The One-Bowl Secret to Thawing Frozen Fish

There’s a shift making waves in the seafood world: it’s suddenly smarter to choose frozen fish over fresh. Most fish in the freezer section are frozen right after they're caught, and you don't get much fresher than that. If you’re not pro-frozen fish (pro-fro fish?), you're probably eating it anyway: 85 percent of the seafood we eat is imported, and 70% of imported fish has been frozen at some point. And if you’ve ever craved wild salmon in the dead of winter or live nowhere near a fresh seafood supplier, you're probably relieved or even excited by this news. The only downside is obvious: you’ve got to thaw the fish.

While there are some varieties of fish that cook fine without even being thawed out (lean fish, like tilapia and cod, can go straight from the freezer to the roasting or sauté pan), it’s often best to fully thaw the fish before cooking. But how? Leaving it on the counter all day at room temperature leaves the fillets prone to food-borne bacteria—which might cause you to sleep with the fishes. Sure, you can thaw fish gradually in the refrigerator. But if you had the time to do that, you wouldn’t still be reading this, would you?

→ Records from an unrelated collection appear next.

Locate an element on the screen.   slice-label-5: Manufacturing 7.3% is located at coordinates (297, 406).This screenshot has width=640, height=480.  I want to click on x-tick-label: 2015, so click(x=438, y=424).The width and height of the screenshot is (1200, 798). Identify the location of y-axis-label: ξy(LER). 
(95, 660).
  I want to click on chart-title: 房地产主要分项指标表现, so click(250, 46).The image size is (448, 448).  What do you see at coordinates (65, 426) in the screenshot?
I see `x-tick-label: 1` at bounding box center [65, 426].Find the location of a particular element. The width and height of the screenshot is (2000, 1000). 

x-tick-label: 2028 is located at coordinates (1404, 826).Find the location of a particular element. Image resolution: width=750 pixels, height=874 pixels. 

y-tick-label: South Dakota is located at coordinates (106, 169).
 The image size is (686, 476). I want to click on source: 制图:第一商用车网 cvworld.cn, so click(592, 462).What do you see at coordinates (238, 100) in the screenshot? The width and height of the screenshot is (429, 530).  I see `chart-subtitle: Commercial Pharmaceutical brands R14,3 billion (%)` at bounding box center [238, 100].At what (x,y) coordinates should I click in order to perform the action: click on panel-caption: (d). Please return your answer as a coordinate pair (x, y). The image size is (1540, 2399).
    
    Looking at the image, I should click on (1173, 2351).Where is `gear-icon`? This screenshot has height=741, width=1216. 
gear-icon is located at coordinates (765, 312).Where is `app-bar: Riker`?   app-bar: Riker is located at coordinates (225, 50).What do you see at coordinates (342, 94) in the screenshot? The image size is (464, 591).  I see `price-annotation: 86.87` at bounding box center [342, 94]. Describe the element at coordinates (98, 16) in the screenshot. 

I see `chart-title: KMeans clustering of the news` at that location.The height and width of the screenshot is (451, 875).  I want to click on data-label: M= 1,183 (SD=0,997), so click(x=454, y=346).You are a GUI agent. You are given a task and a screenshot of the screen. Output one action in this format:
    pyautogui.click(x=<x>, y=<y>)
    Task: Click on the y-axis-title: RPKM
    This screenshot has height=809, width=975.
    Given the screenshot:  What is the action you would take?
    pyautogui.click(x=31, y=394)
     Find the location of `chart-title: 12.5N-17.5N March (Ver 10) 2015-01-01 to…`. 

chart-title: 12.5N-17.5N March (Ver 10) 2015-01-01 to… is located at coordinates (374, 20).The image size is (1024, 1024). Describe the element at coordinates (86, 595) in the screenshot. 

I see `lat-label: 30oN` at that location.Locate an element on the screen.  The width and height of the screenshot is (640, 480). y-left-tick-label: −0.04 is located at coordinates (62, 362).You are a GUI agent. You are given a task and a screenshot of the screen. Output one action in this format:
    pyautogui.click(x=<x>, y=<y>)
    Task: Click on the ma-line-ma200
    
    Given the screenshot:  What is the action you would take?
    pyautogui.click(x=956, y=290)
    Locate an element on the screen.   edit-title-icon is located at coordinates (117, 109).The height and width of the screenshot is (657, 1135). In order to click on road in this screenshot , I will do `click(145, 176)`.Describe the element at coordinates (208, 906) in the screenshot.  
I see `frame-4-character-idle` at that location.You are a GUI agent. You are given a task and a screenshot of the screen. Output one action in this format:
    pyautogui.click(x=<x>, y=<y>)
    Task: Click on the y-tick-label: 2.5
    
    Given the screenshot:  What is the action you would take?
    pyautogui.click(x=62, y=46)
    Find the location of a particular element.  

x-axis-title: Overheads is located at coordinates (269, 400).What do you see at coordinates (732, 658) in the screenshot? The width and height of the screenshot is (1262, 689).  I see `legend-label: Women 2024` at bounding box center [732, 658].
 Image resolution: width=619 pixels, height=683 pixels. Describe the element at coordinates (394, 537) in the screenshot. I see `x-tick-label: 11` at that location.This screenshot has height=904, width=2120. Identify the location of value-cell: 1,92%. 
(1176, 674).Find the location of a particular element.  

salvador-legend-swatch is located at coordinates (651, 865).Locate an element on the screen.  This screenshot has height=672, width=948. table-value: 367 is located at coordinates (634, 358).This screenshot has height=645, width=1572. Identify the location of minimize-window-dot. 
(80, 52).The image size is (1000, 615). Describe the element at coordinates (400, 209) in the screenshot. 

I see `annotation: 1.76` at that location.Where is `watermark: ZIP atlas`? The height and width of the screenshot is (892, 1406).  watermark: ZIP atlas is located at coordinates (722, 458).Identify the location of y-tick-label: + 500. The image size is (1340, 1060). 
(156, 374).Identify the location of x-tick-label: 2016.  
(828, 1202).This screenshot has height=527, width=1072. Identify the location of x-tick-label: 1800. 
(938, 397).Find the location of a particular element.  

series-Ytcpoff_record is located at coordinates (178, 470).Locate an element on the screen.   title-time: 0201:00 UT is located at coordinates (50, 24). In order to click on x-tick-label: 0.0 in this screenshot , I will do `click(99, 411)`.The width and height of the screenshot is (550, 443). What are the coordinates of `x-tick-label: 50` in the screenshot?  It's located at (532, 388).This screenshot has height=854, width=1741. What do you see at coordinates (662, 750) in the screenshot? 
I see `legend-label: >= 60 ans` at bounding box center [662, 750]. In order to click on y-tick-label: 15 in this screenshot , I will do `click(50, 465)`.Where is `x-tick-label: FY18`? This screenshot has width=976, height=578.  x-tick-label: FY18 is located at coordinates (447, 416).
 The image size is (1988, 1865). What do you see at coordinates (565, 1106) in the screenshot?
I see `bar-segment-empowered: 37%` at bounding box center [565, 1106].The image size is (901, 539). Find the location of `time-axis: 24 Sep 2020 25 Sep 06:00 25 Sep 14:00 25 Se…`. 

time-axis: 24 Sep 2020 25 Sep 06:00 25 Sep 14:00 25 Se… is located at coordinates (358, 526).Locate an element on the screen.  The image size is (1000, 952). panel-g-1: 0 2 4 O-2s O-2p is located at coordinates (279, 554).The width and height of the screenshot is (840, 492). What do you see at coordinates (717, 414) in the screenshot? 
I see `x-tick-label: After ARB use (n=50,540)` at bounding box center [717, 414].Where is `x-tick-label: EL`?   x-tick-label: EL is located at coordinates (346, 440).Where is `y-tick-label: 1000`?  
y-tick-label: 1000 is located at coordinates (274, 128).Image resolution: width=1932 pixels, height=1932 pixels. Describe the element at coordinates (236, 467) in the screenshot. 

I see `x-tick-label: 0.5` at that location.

No, you need a quick thawing method that won’t accidentally par-cook some of the fish fillet's thinner parts (we're looking at you, microwave). So here's what you do instead: Prepare a large bowl of hot water, place the frozen fish into a resealable plastic bag, and submerge the bag in the hot water for 5 minutes. If the bagged fish starts bobbing around, use a small bowl to weigh it down.

Then just pull the fish out of water (see what we did there?) and check to see if it bends easily. If it does, you're all set to cook. If not, just throw it back in the water for another minute or two.

Once the fillets are thawed through, they're ready for broiling, baking, or pan-searing—whatever floats your boat.